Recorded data
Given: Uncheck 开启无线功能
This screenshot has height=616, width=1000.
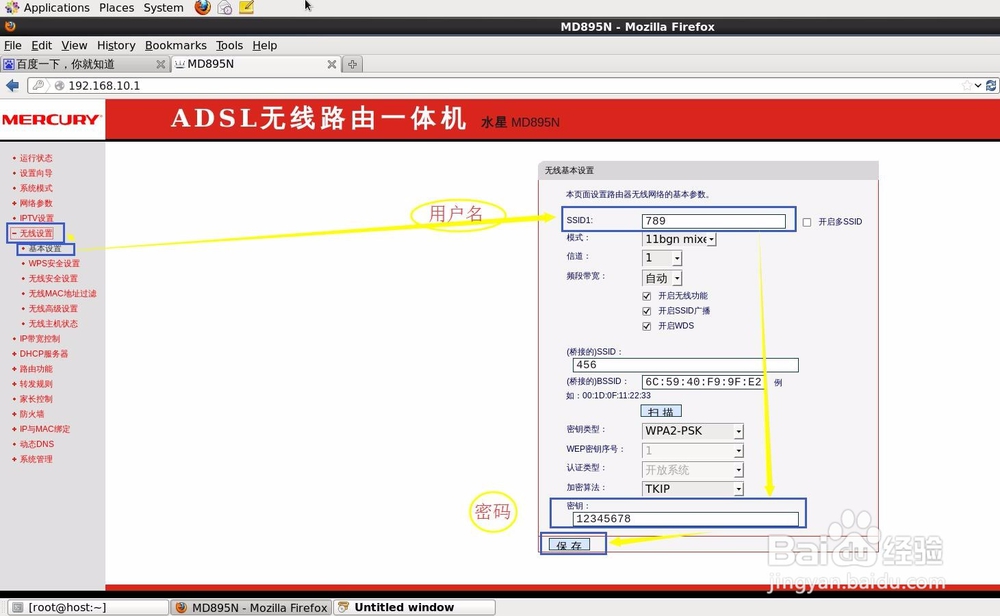Looking at the screenshot, I should tap(647, 295).
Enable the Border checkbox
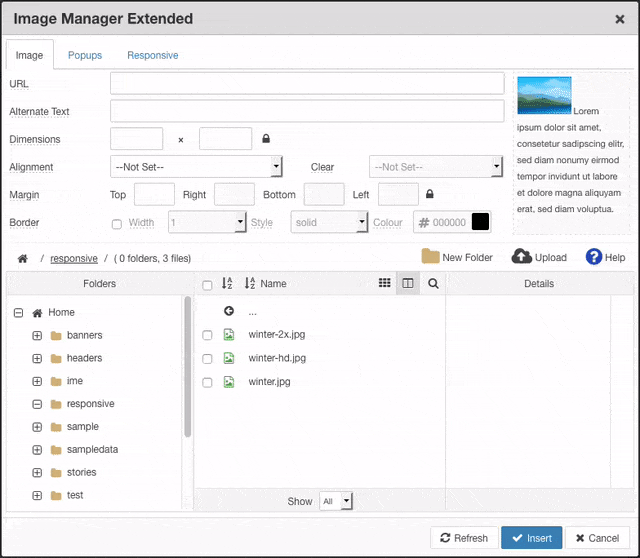 coord(117,223)
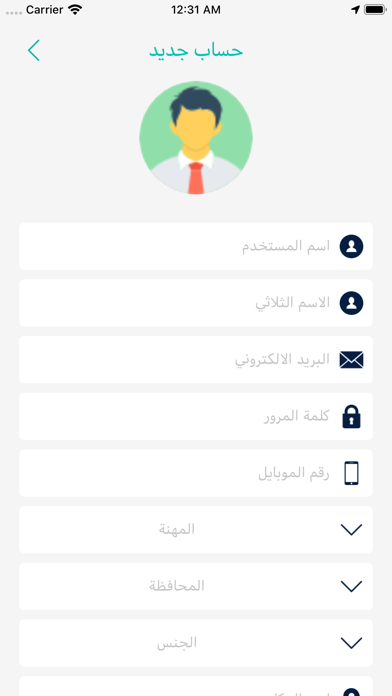Focus the رقم الموبايل mobile number field
The height and width of the screenshot is (696, 392).
(x=196, y=473)
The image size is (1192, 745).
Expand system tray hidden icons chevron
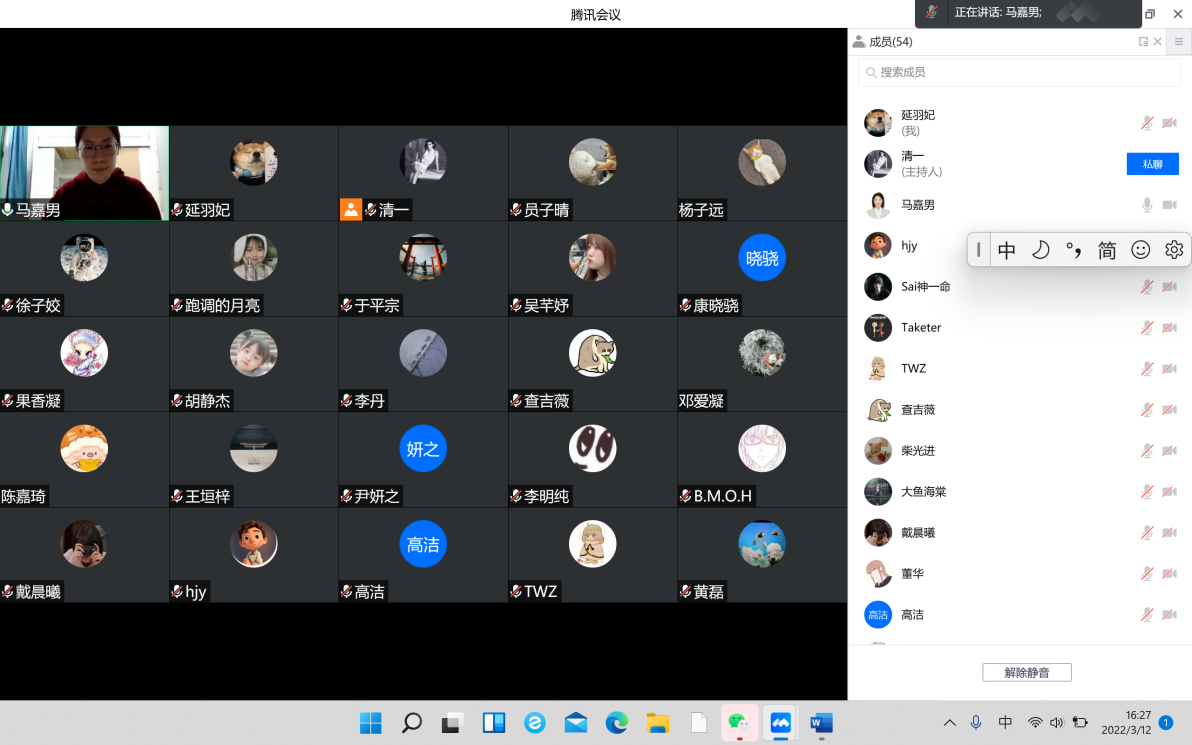pos(949,723)
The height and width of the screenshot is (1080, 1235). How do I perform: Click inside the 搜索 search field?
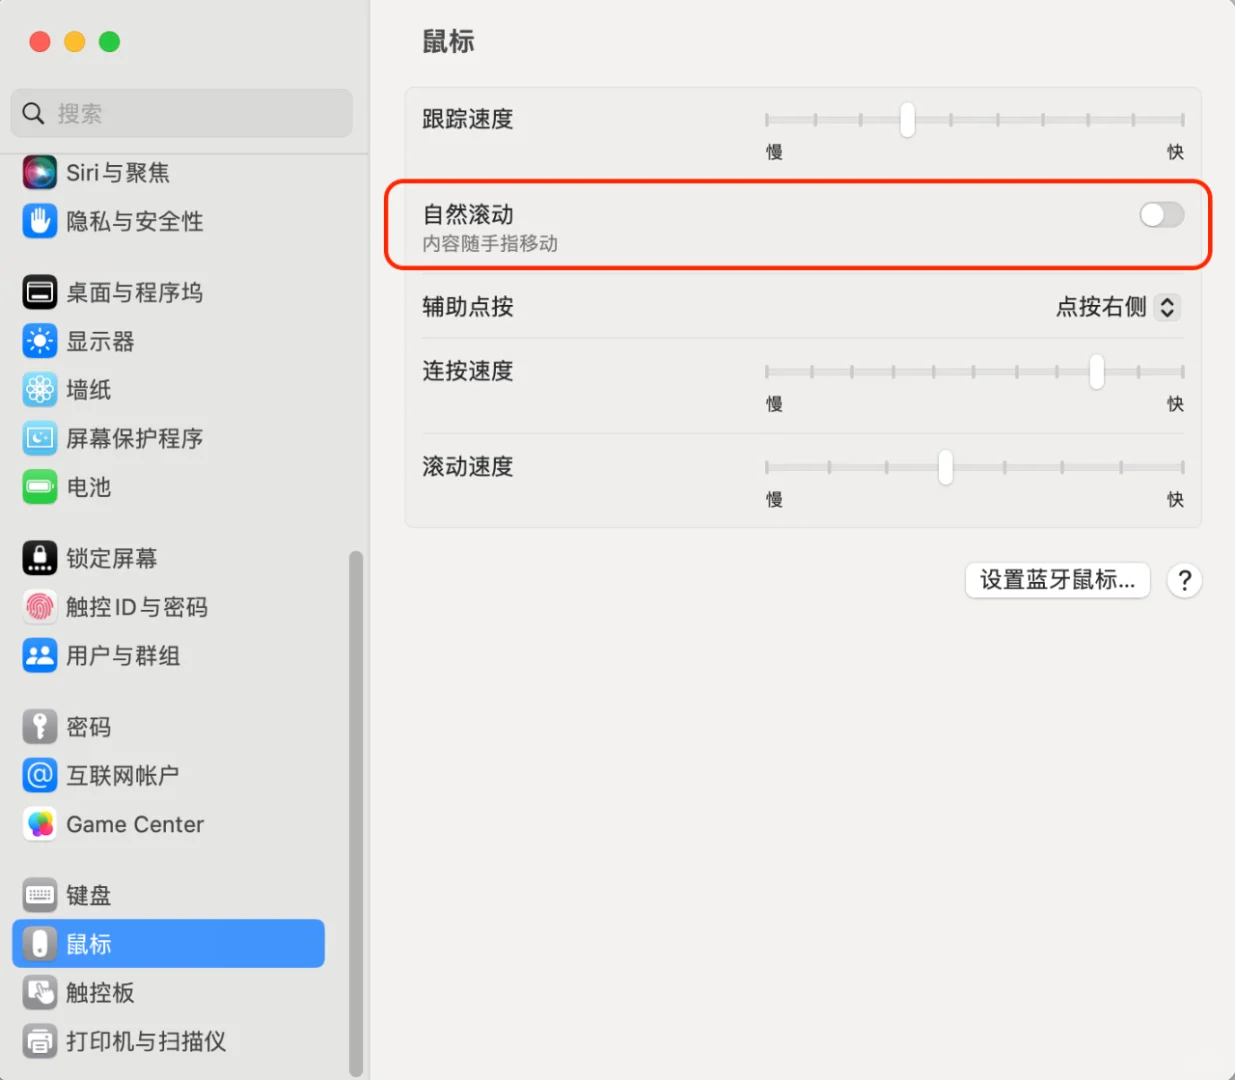coord(181,113)
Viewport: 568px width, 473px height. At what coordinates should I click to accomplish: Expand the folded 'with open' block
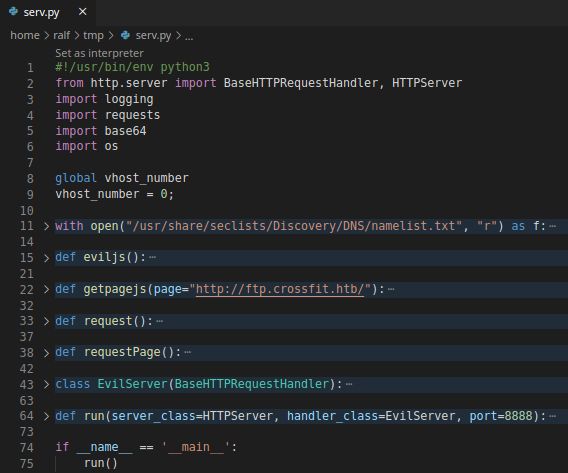46,226
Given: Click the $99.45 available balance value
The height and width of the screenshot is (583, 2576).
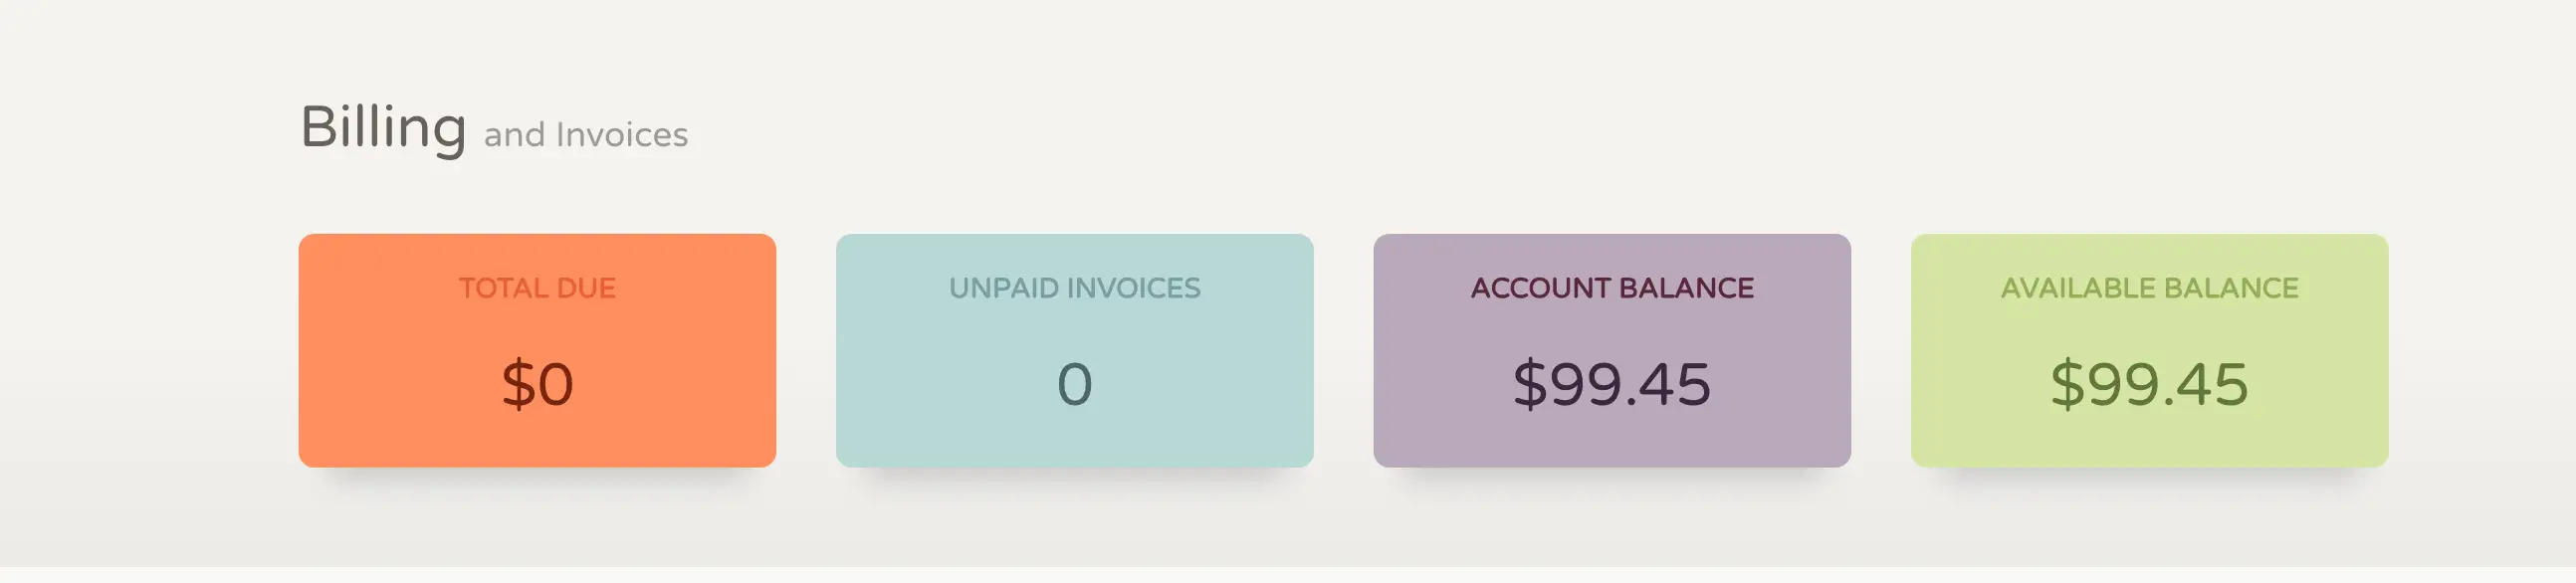Looking at the screenshot, I should click(x=2149, y=384).
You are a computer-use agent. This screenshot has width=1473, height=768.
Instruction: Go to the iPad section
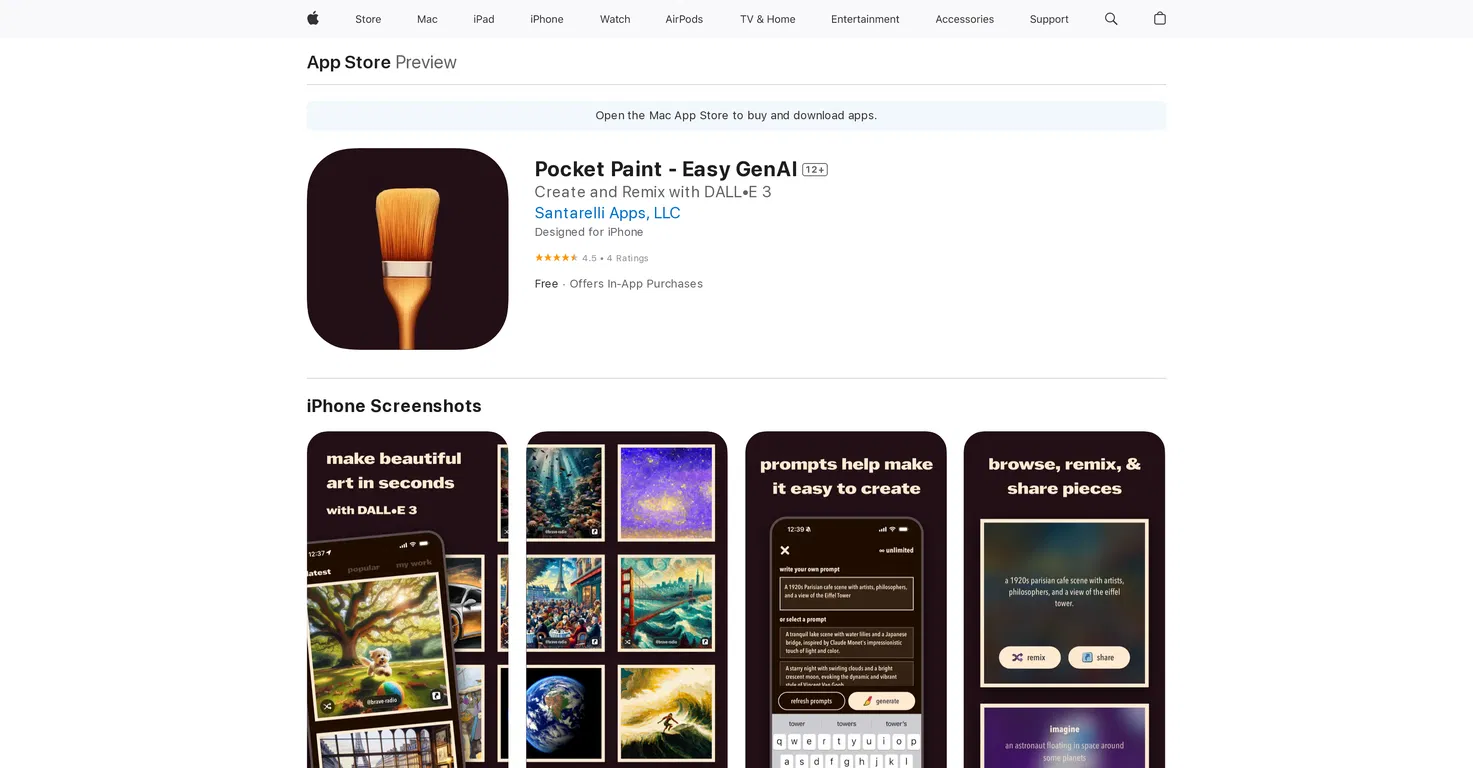pyautogui.click(x=484, y=19)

## [Goal of the exercise]
This exercise asks for an exact copy of the lines from the first one in the data through the line that contains "You are a computer-use", pictures excluded.

## [Written answer]
Given: Uncheck 开启无线功能
This screenshot has height=616, width=1000.
Looking at the screenshot, I should tap(647, 295).
Enable the Border checkbox
 coord(117,223)
Focus the رقم الموبايل mobile number field
The height and width of the screenshot is (696, 392).
(x=196, y=473)
The image size is (1192, 745).
Expand system tray hidden icons chevron
pos(949,723)
The height and width of the screenshot is (1080, 1235). How do I perform: Click inside the 搜索 search field?
coord(181,113)
Viewport: 568px width, 473px height. At what coordinates should I click to accomplish: Expand the folded 'with open' block
46,226
Given: Click the $99.45 available balance value
The height and width of the screenshot is (583, 2576).
Looking at the screenshot, I should click(x=2149, y=384).
You are a computer-use agent. This screenshot has width=1473, height=768.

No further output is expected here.